MATERIAL PROVIDED.
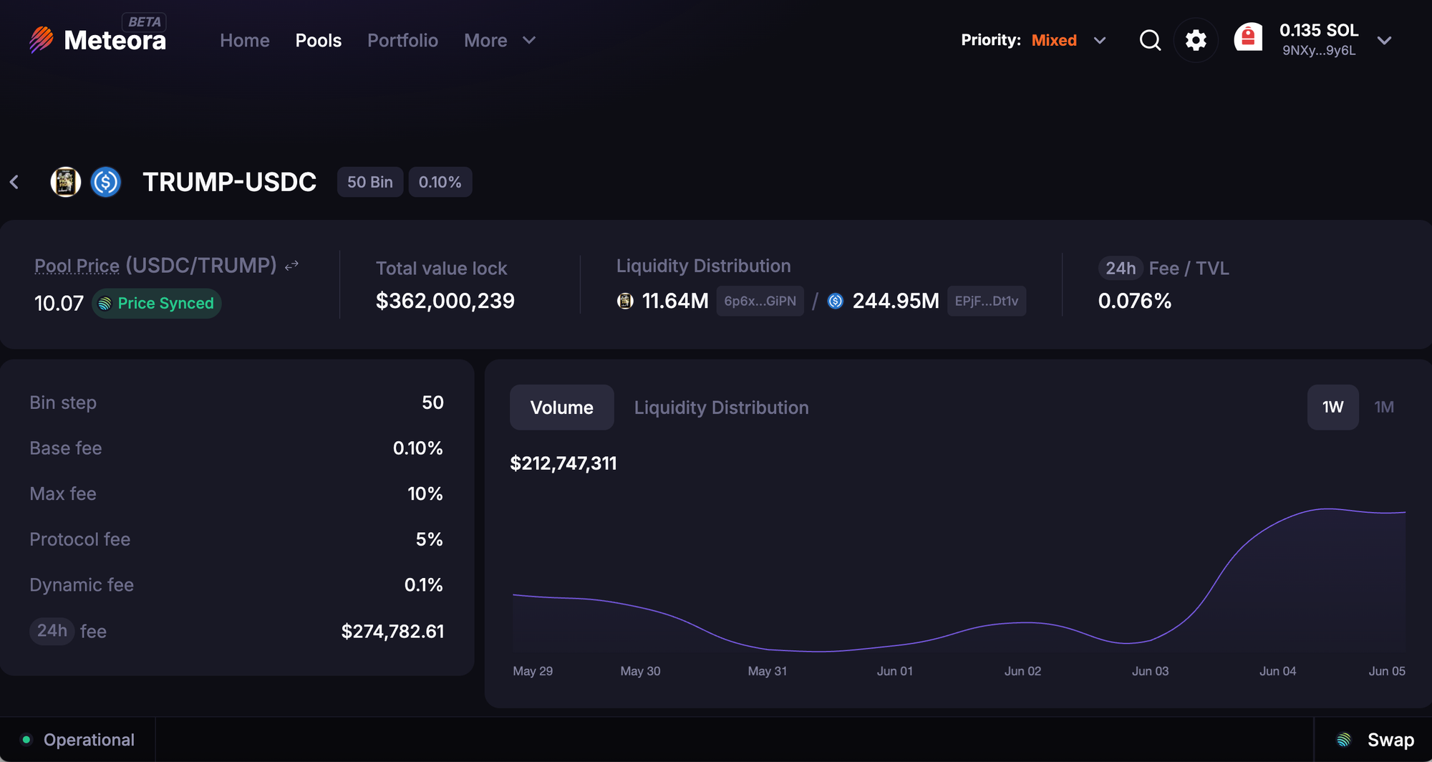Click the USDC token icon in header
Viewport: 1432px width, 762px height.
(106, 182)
==
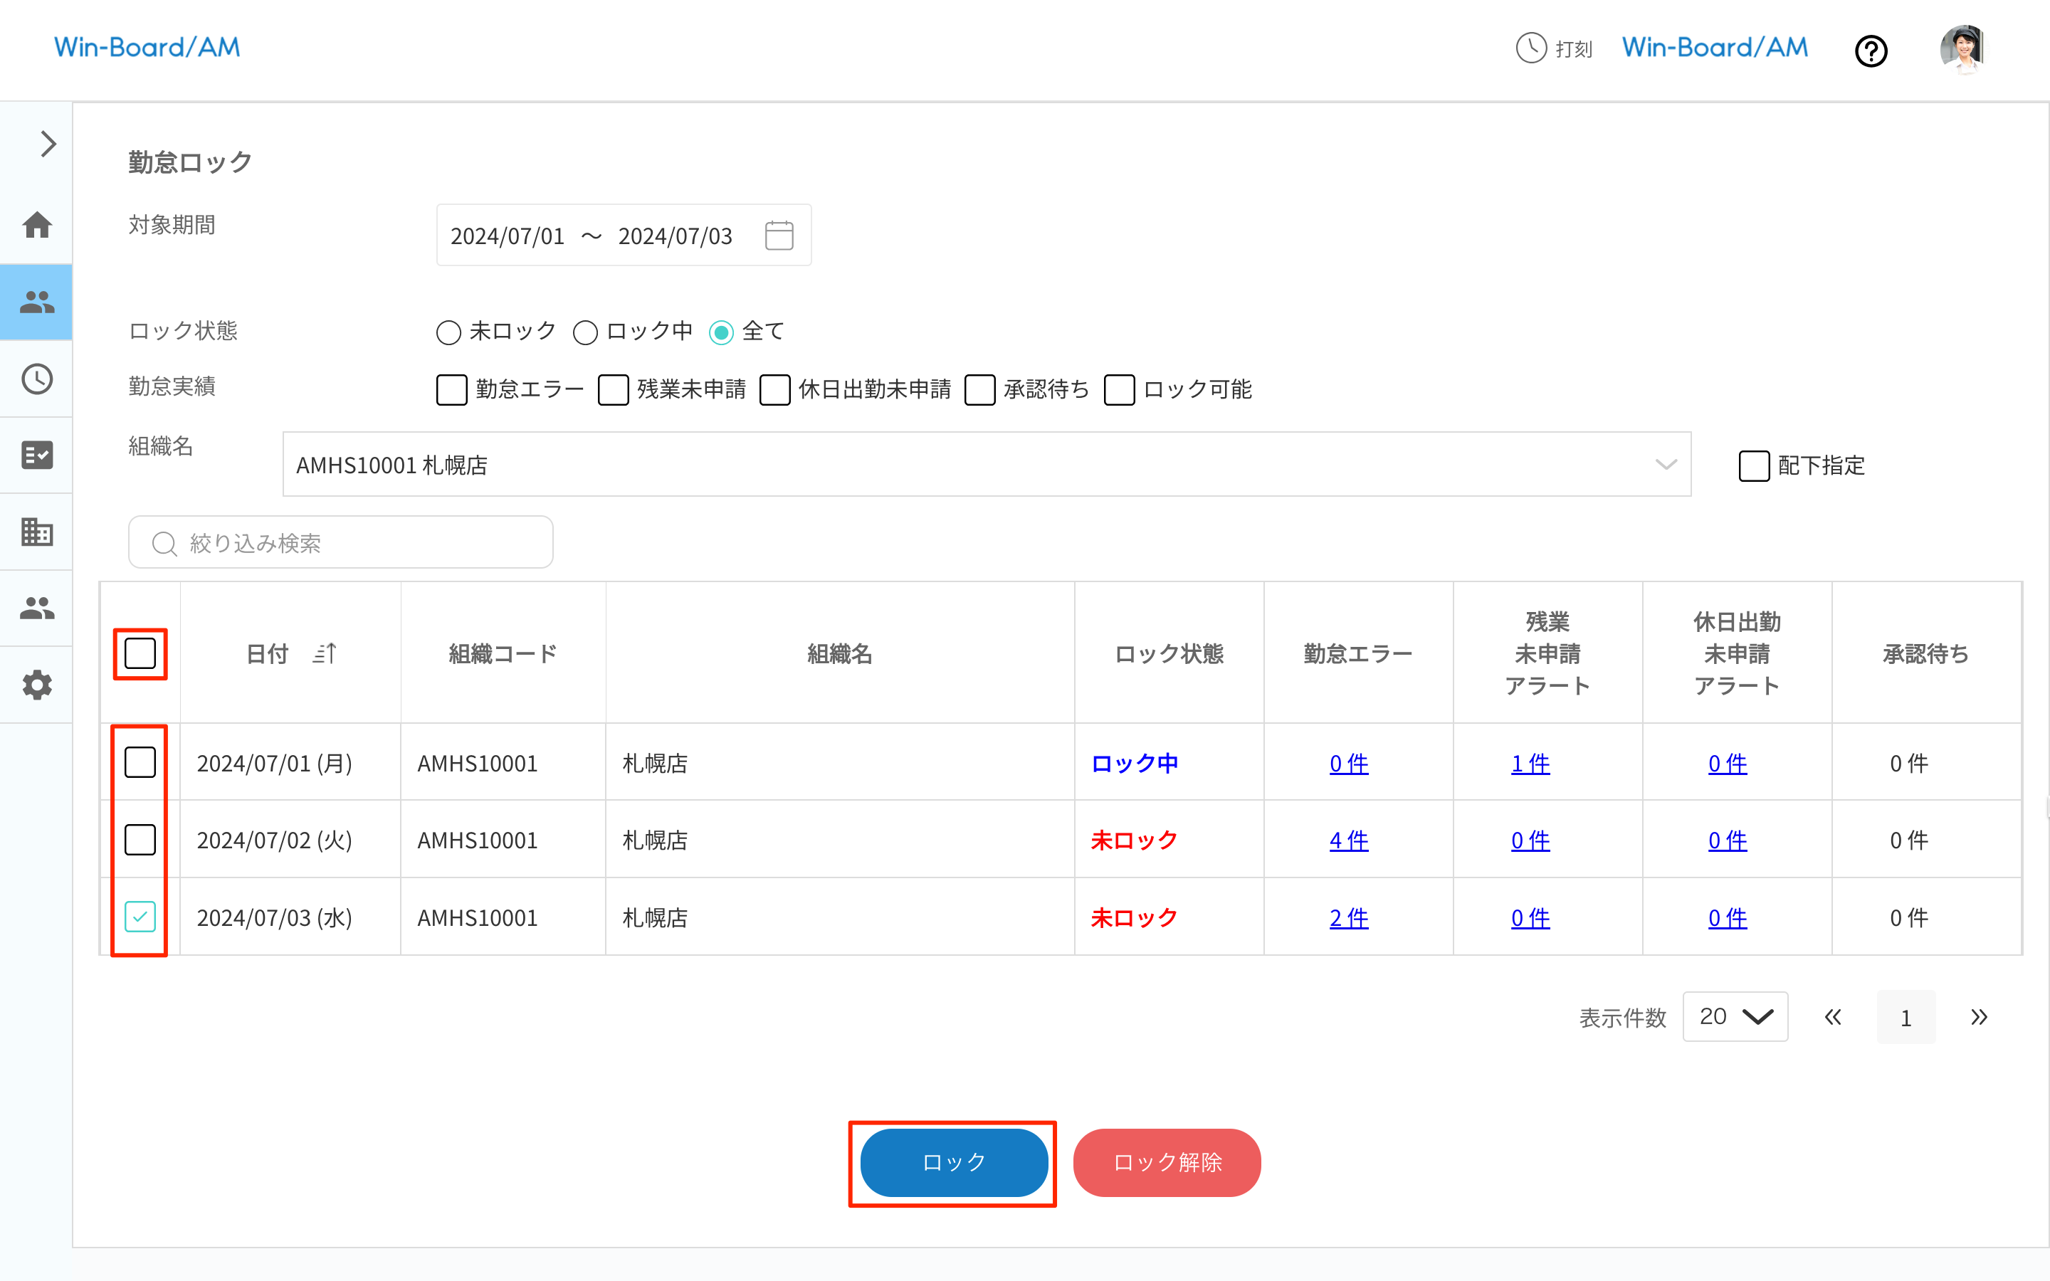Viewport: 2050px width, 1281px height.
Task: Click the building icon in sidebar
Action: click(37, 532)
* * *
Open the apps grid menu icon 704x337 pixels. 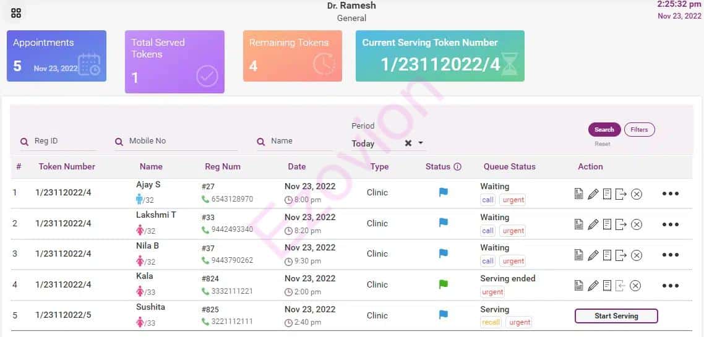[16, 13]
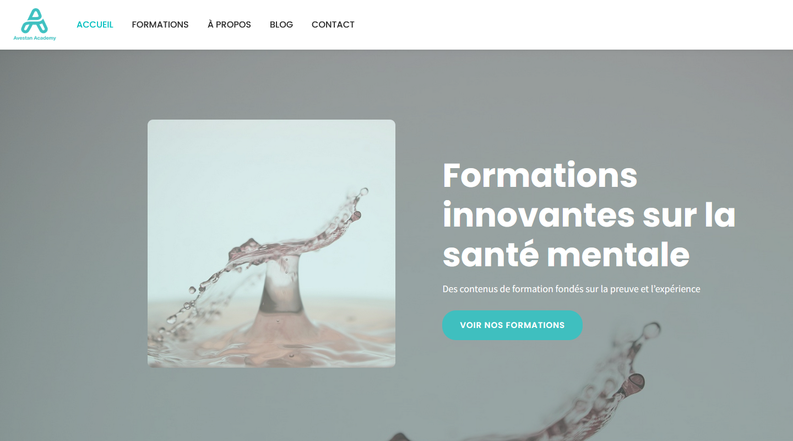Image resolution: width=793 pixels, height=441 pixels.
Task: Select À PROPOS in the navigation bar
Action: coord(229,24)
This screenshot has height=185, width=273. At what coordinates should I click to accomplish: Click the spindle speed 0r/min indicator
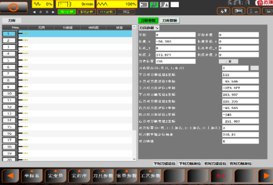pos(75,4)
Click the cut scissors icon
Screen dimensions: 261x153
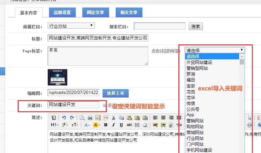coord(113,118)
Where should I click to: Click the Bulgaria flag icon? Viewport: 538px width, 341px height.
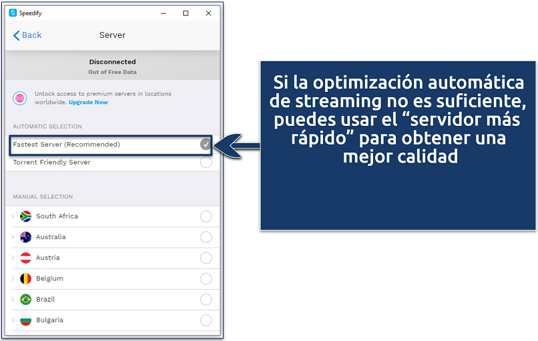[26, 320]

SHORT PROBLEM. Reproduce the data verbatim, beginning at the line containing "Viewport: 2050px width, 1281px height." and continuing through the line containing "Action: click(37, 532)", both included. Omit the pictures from your answer.

SOLUTION TO THE PROBLEM.
Viewport: 2050px width, 1281px height.
Task: Click the building icon in sidebar
Action: click(37, 532)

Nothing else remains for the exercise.